Therapeutic evaluation of Dexa-GP/ES/Pu NCs; Scheme of experimental design (A), body weight assessment (B), DAI scores (C), vital organs weight assessment (F), distress scores (D) and mortality (E), colon weight to length ratio (G), length of intestines (H), pictorial representation of colon and spleen (I). For statistical significance between treatment groups vs DSS colitis: *P<0.05, **P<0.01, ***P<0.001; the significance levels were same for Normal VS DSS-colitis except asterisks were changed to sign# (n = 5).

Fig. 6

(A) Histology of colon, small intestine, and spleen from the representatives of normal control, DSS-colitis, Dexa and Dexa-GP/ES/Pu NCs treated mice groups (scale = 100 µm); (B) Colon cumulative histopathological score, n = 3; (C) Expression of NF-ĸB and COX-2 at the colon tissues in the normal control, DSS-colitis, Dexa and Dexa-GP/ES/Pu NCs treated groups by immunohistochemistry, n = 3; (D) Relative immunoreactivity (%) of NF-ĸB; (E) Relative immunoreactivity of COX-2; (F) ATR-FTIR spectra of colon tissues excised from normal control, DSS-colitis, Dexa and Dexa-GP/ES/Pu NCs treated groups, n = 3; (G) Descriptive analysis of ATR-FTIR peaks with percent transmittance at a particular wavenumber (cm⁻¹) and functional groups; (H) Microbial colony forming units (logCFU/ml) from the fecal suspension obtained from different groups under investigation, n = 3/group; (I) Blood glucose levels of the mice of different groups under study, n = 3. Statistical significance between treatment groups and DSS colitis is defined as *P<0.05, **P<0.01, ***P<0.001; the significance levels between Normal control and DSS-colitis are ^#P<0.05, ^##P<0.01, ^###P<0.001^#.
====
● LIST OF TASKS
a) Rewrite the figure-captions paragraph that begins "Therapeutic evaluation of Dexa-GP/ES/Pu NCs" as a list, keeping its main facts.
b) Write the next part of the figure captions, following on from their final sentence.

Collected data:
====
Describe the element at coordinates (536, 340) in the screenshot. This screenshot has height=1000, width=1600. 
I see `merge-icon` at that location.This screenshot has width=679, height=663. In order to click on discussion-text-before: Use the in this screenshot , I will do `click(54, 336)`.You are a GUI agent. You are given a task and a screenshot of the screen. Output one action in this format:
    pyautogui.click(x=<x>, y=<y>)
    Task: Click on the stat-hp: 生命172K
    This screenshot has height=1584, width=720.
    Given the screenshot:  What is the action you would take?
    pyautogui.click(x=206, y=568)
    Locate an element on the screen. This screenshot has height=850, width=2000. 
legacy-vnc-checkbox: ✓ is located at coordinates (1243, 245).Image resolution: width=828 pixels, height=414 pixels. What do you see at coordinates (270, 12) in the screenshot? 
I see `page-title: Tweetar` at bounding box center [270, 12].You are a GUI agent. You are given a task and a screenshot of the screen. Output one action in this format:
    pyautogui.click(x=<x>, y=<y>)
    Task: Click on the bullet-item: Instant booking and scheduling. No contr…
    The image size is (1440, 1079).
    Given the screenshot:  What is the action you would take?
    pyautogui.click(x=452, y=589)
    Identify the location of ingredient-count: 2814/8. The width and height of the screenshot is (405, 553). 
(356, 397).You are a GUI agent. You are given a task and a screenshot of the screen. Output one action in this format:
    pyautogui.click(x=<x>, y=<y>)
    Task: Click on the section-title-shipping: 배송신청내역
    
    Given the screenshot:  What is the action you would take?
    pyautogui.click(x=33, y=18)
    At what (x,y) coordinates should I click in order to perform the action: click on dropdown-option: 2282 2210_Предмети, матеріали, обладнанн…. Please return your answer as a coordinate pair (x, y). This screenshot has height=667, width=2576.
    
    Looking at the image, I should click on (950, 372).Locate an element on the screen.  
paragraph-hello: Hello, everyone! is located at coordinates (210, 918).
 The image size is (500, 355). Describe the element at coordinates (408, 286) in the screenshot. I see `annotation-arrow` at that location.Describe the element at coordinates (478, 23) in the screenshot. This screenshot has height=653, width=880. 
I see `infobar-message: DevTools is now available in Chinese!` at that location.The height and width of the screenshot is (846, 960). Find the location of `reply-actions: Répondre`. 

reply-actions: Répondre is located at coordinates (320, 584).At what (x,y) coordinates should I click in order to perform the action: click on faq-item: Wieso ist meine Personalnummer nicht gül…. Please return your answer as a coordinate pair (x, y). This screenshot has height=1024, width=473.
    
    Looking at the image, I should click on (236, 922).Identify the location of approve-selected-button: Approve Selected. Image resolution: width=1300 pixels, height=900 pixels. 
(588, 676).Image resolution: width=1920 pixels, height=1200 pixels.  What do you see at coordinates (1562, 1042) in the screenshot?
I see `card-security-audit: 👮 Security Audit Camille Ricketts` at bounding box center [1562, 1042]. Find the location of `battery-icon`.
====
● ANSWERS PER TASK
a)
- Subject: therapeutic evaluation of Dexa-GP/ES/Pu NCs
- Panel A: scheme of experimental design
- Panel B: body weight assessment
- Panel C: DAI scores
- Panel D: distress scores
- Panel E: mortality
- Panel F: vital organs weight assessment
- Panel G: colon weight to length ratio
- Panel H: length of intestines
- Panel I: pictorial representation of colon and spleen
- Significance, treatment groups vs DSS colitis: *P<0.05, **P<0.01, ***P<0.001
- Significance, Normal vs DSS-colitis: same levels, marked with # instead of asterisks
- n = 5

b)
Fig. 7

Relative mRNA expression of iNOS (a1) and E-cadherin (a2) (n = 3) from the colon tissues of different groups under study; Relative percentage of pro-inflammatory cytokines IL-6 (b1) and TNF- α (b2) in the colon tissues of comparative groups (n = 3); Concentration of antioxidants GSH (c1), GST (c2), catalase (c3), and oxidants NO (c4), MDA (c5) and MPO (c6) in the excised colon tissues from normal control, DSS-colitis, Dexa and Dexa-GP/ES/Pu NCs treated mice (n = 3); Levels of hematological parameters TLC (d1), RBC (d2), Platelets (d3), Hemoglobin (d4), PCV/HCT, MCV, MCH and MCHC (d5) in normal control, DSS-colitis, Dexa and Dexa-GP/ES/Pu NCs treated mice (n = 3). Statistical significance between treatment groups and DSS colitis is defined as *P<0.05, **P<0.01, ***P<0.001; the significance levels between Normal control and DSS-colitis are ^#P<0.05, ^##P<0.01, ^###P<0.001.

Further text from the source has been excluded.